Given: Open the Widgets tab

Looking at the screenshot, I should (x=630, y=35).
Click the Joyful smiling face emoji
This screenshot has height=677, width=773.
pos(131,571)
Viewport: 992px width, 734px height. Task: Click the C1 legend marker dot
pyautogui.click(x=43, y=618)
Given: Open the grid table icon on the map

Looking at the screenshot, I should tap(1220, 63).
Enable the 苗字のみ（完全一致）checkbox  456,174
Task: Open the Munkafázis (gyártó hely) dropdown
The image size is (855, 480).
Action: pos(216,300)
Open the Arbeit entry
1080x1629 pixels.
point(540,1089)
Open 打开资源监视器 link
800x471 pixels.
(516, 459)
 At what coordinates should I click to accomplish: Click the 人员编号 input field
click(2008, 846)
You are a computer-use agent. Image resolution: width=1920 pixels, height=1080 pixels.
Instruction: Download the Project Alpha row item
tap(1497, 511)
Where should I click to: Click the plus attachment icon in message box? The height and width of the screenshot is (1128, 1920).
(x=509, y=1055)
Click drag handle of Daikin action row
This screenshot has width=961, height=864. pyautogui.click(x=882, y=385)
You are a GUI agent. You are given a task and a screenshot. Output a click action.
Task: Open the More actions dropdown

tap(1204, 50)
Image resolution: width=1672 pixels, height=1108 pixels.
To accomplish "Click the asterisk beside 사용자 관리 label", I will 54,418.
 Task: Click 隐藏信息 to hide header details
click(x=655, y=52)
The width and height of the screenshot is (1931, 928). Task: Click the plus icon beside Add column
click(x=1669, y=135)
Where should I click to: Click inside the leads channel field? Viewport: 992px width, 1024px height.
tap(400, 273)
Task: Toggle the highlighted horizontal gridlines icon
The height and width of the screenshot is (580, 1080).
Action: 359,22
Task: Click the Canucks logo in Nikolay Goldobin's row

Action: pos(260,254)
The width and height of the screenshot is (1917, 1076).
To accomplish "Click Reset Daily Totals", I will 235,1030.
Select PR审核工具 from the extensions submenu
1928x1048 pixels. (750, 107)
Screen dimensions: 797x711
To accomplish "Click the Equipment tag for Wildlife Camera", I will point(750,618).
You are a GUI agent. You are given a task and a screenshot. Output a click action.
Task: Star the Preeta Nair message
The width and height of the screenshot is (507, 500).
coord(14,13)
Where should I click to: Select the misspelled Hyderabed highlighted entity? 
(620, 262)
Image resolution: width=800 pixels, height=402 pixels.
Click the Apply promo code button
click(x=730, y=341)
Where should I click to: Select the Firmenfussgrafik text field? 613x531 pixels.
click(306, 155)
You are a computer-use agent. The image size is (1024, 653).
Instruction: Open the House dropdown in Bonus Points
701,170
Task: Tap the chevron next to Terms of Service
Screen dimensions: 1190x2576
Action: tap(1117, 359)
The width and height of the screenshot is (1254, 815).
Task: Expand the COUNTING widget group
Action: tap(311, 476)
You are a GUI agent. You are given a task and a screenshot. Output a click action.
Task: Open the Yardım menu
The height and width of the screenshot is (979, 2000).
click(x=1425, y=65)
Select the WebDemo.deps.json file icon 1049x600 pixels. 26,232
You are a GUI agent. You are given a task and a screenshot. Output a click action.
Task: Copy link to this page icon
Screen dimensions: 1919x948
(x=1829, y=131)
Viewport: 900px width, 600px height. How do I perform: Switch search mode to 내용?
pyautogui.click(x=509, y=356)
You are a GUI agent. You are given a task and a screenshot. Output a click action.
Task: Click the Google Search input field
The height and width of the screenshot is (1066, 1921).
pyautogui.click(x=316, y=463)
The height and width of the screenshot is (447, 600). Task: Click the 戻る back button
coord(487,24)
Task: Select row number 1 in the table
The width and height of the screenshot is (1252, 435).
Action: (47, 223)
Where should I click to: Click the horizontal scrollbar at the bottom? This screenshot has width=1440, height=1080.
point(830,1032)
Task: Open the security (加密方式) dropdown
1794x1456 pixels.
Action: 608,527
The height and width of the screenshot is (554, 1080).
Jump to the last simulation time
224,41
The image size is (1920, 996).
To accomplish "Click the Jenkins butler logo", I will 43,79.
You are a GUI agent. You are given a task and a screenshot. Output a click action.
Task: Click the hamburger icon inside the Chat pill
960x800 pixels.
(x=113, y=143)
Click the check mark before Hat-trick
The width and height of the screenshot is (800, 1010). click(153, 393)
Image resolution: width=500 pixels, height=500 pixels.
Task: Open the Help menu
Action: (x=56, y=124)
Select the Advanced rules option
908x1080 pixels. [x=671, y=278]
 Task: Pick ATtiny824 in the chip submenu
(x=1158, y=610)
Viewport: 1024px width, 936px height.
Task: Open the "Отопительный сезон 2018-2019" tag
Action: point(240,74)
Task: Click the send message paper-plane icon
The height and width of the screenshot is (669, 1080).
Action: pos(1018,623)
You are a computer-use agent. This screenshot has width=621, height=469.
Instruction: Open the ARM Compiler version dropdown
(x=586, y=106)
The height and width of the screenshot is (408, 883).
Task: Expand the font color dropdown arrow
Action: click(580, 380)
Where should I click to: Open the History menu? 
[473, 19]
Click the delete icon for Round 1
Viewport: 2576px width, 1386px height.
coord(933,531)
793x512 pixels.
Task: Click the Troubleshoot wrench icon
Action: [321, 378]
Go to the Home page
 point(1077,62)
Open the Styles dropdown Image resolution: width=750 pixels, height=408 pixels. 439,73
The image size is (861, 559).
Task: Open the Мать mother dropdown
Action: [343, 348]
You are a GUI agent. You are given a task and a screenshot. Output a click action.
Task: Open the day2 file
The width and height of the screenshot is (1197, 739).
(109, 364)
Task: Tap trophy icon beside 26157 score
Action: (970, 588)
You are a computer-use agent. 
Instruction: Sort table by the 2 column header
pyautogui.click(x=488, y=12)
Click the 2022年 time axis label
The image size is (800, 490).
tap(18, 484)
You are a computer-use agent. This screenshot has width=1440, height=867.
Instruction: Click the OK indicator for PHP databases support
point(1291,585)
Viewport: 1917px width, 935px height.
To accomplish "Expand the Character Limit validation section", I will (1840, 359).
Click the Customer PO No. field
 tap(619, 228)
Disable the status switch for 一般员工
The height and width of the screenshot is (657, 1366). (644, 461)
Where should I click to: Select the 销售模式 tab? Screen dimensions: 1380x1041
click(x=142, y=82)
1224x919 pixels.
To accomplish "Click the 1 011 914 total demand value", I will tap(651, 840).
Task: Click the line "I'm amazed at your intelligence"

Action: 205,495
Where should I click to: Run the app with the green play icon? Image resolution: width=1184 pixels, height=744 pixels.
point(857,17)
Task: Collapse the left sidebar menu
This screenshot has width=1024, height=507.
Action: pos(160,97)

**THE EXERCISE:** Please identify each line in the entries above that contains the word "label" (case counts) and copy those lines.

**THE REPLY:**
To accomplish "Click the asterisk beside 사용자 관리 label", I will 54,418.
Click the 2022年 time axis label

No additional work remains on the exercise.